Although there is very little information concerning Rio Marina during the prehistoric and Neolithic periods, there are important traces of Neolithic settlements.
There are no details of when work in the iron ores actually started, but we do know the Etruscans began as far back as the eighth century BC, and the remains of the furnaces they used are proof both of iron extraction and intense work with iron and steel.
Just like the iron and steel work, that in the iron ores also continued through the Roman period. The mines were exploited during the Middle Ages by the Pisans, who built a huge compound for stocking the iron in the area known today as Spiazzi, and here we can see the first buildings where the vein was. The inhabitants continued living in Rio Alto up to the middle of the 18th century, and were divided into three groups: quarrymen, farmers and sailors.
At this point the small, hillside town lost its third group because they moved down to the sea and founded Rio Marina, then called Marina di Rio.
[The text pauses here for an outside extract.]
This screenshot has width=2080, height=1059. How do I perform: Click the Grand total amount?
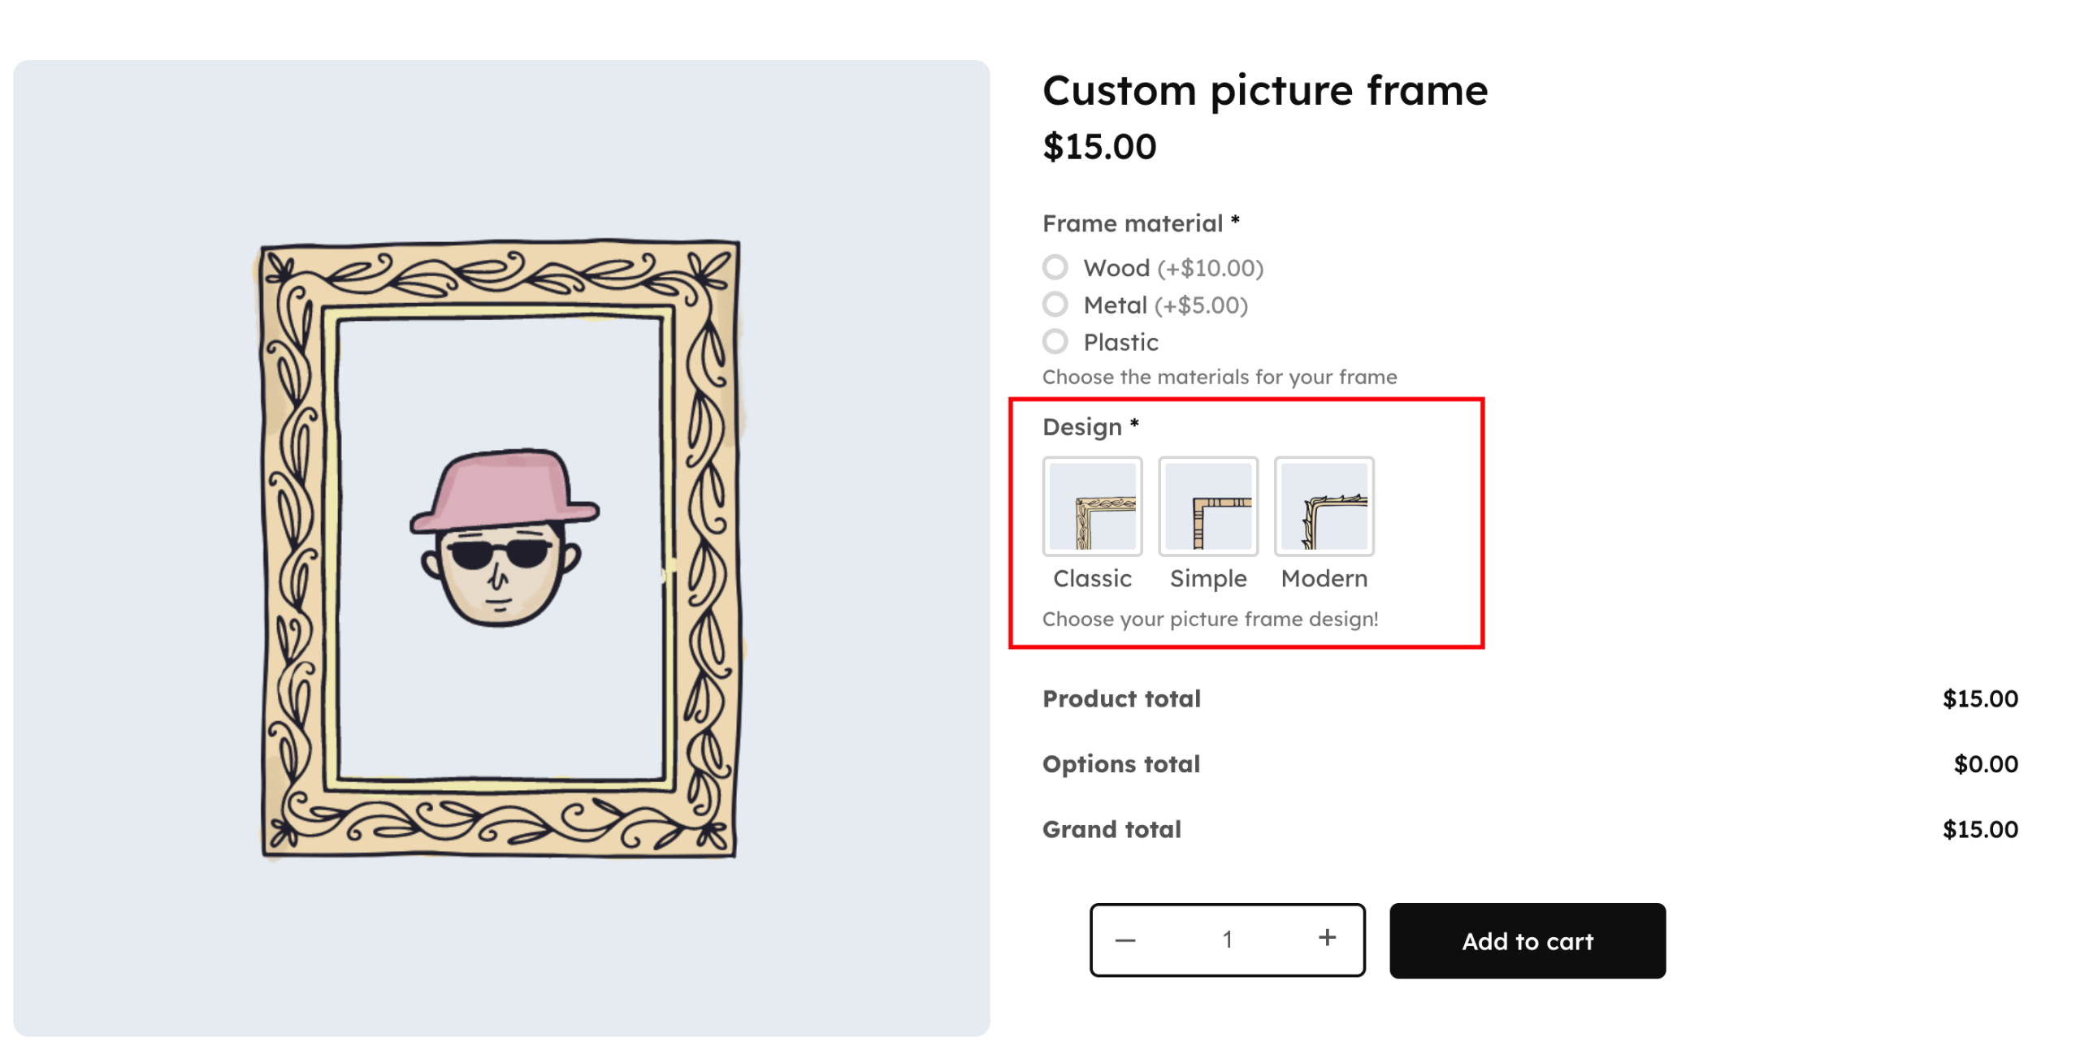1980,828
This third group went on to lead an important role in the economy of Rio.
The new town consisted mainly of sailors, ship owners, ship builders, shippers and caulkers. The quarrymen were but a small minority, at least up to the 19th century, and in a scale of merits a sailor had much more presige than a miner, because the sea was much more important than a mine.
The Rio navy, as regards the ratio of men to ships, was in no way inferior to the Ligurian one, but came up against serious problems with the arrival of steam. Steamboats took the place of sailing boats, and steamships literally pushed the "wind bags" off the main courses; even the Rio Marina sailing ships started to disappear, initially being limited to coastal navigation and later being used soley as barges for transporting minerals.
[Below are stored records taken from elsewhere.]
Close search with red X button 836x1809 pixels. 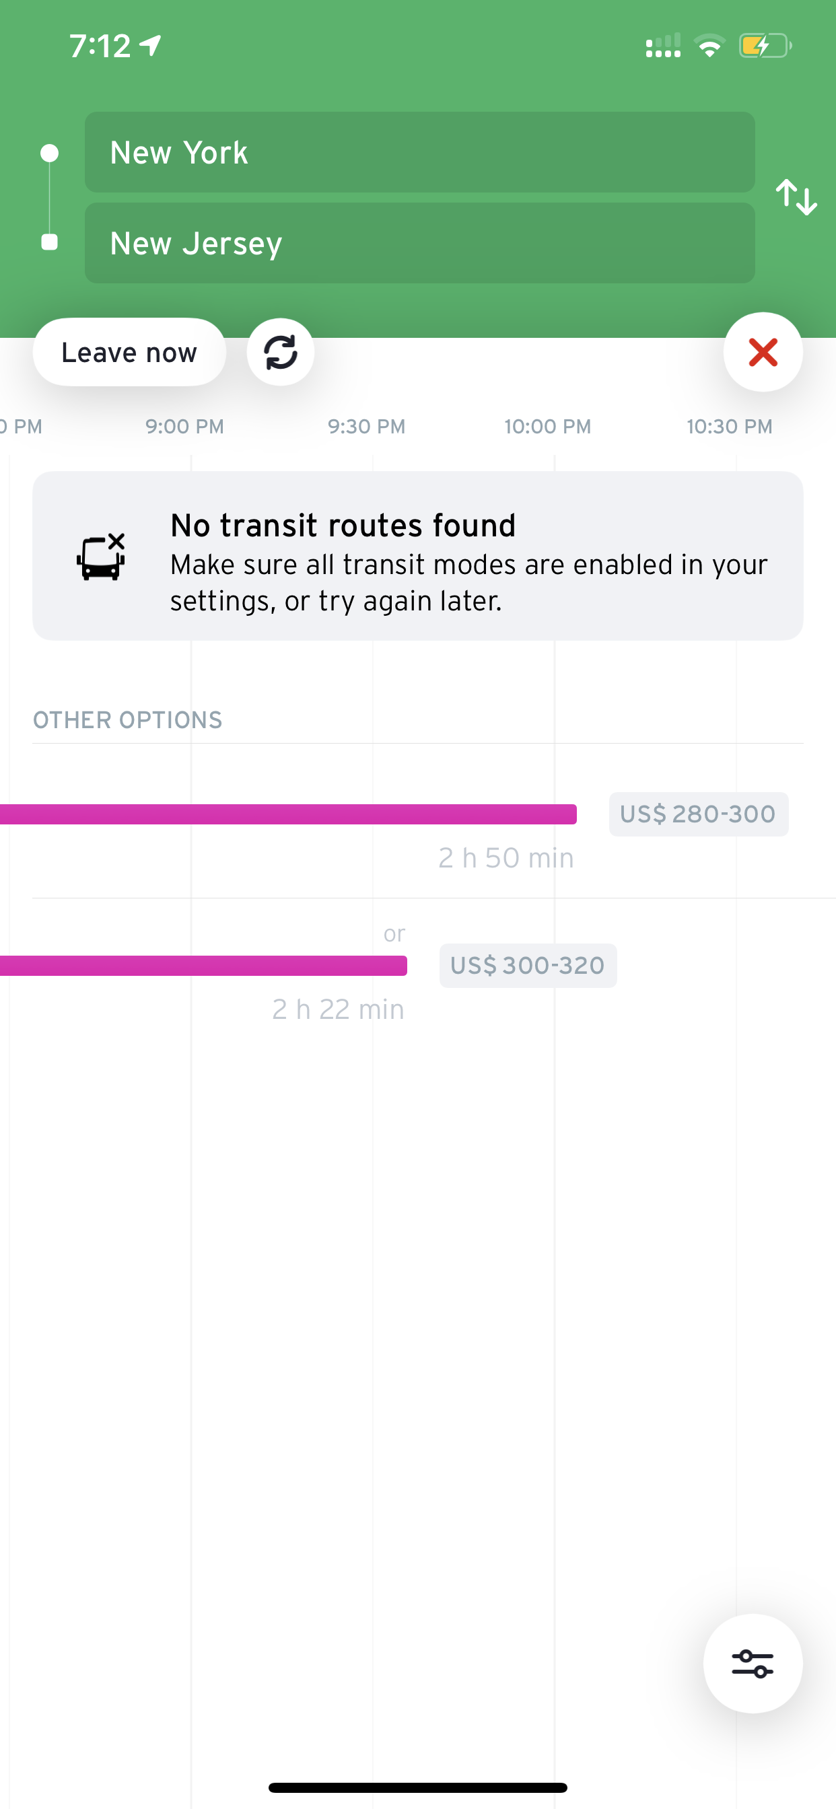pyautogui.click(x=763, y=352)
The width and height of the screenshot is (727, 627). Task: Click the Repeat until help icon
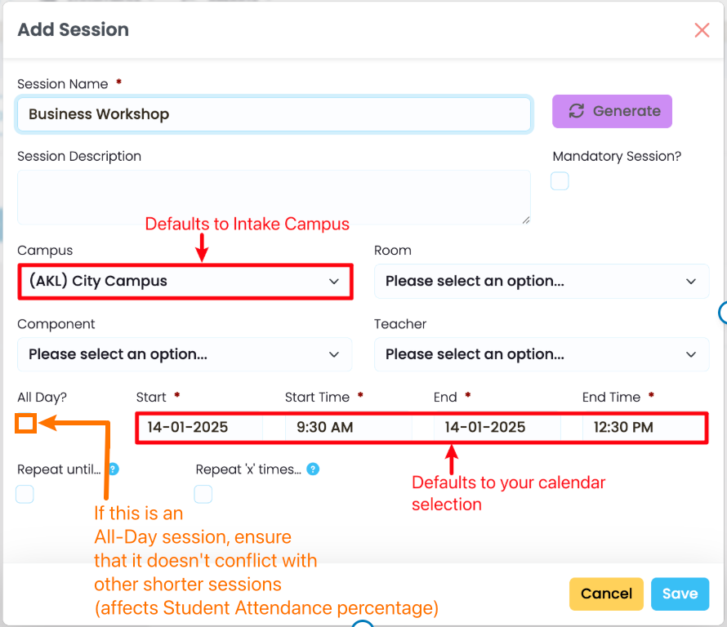114,469
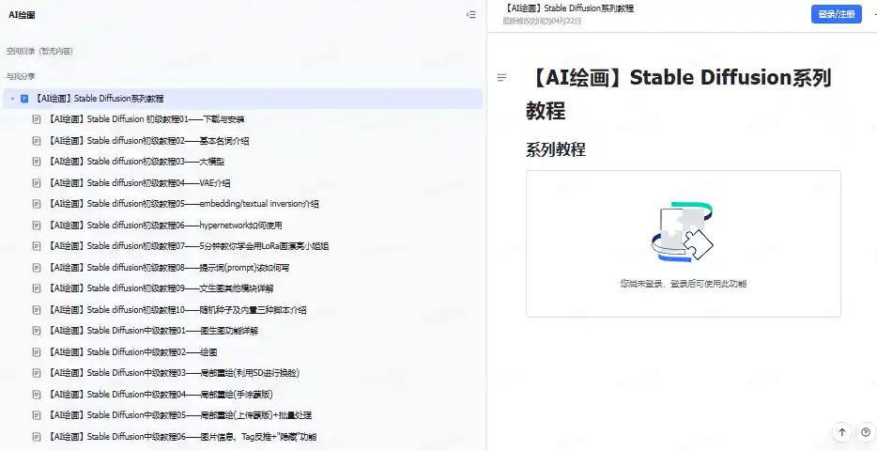Open 初级教程07 LoRa tutorial entry
This screenshot has height=451, width=877.
pos(188,246)
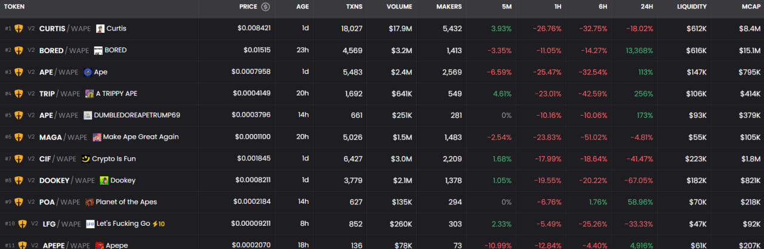The image size is (764, 249).
Task: Click the Make Ape Great Again flag icon
Action: click(97, 137)
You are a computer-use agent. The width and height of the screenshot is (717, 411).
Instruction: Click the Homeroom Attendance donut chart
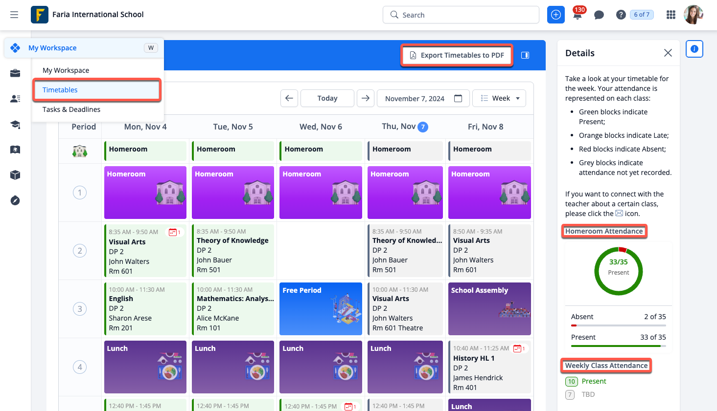[618, 271]
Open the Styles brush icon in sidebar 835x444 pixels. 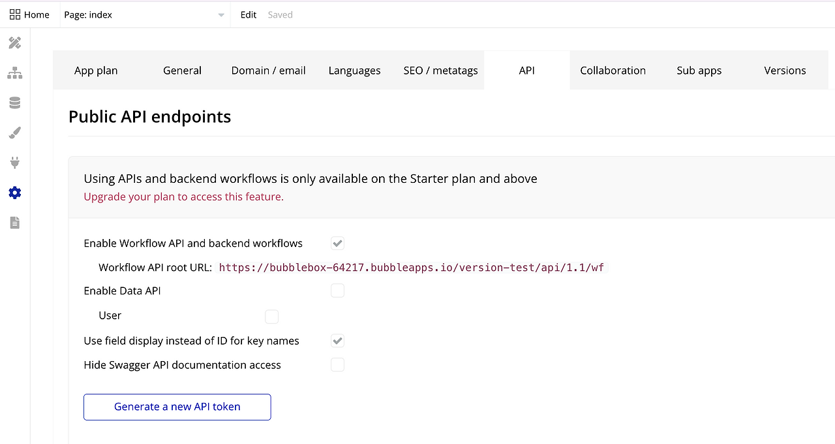[14, 133]
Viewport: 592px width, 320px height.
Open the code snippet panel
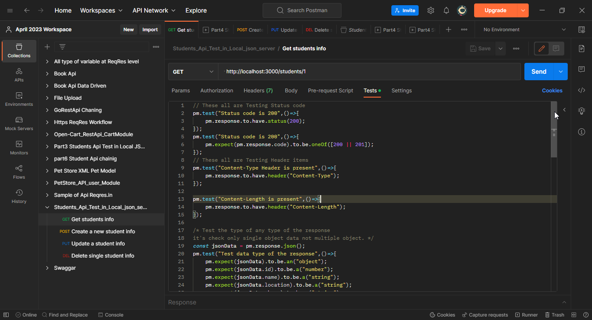(582, 90)
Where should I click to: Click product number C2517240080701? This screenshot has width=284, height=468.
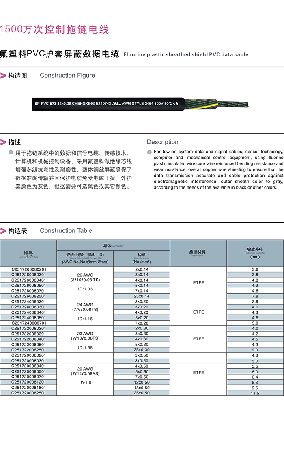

This dramatic transformation is described in a romantic way in the novel "Sunset in Elba" by Luigi Berti.
The shipowners, however, didn't lose heart. Some leave Elba and settled in the main ports of the Mediterranean (Genova, Marseille and Barcelona), but those who choose to stay behind abandoned their sea life and started working in the mines, where they had the chance of better wages. This way, not only did they manage to keep their social status, some even improved it.
Giuseppe Tonietti was one of these men. He was the elderly captain of his own ships and in 1888 started renting out mines. The relationship between Tonietti -sir Giuseppe - and his workers was the same as the one he had with his crew when he was an old sea dog: the leader and his followers. Whatever he decided was unquestionable. Rio Marina underwent drastic changes: hundreds of men, tools in hands, walked through the streets of the sea town where the wash houses, the canals, the roads and the bridges became one with the houses.
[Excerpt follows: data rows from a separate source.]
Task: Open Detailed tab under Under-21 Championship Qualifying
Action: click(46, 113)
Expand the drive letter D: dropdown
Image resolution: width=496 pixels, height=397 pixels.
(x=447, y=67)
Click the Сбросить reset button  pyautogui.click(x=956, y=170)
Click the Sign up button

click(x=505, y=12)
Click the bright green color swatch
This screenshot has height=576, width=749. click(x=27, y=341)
Once Tonietti's paternalistic-familiar moment had passed (1899), the crowds of workers fully understood the economic importance of what they were doing. This unfamiliar situation, however, brought with it moments of tension and in 1911 there were joint miners' and sailors' strikes; this bond still exists even today.
Some people say here you have a sea culture, but saying it was forged in the iron mines is probably more correct.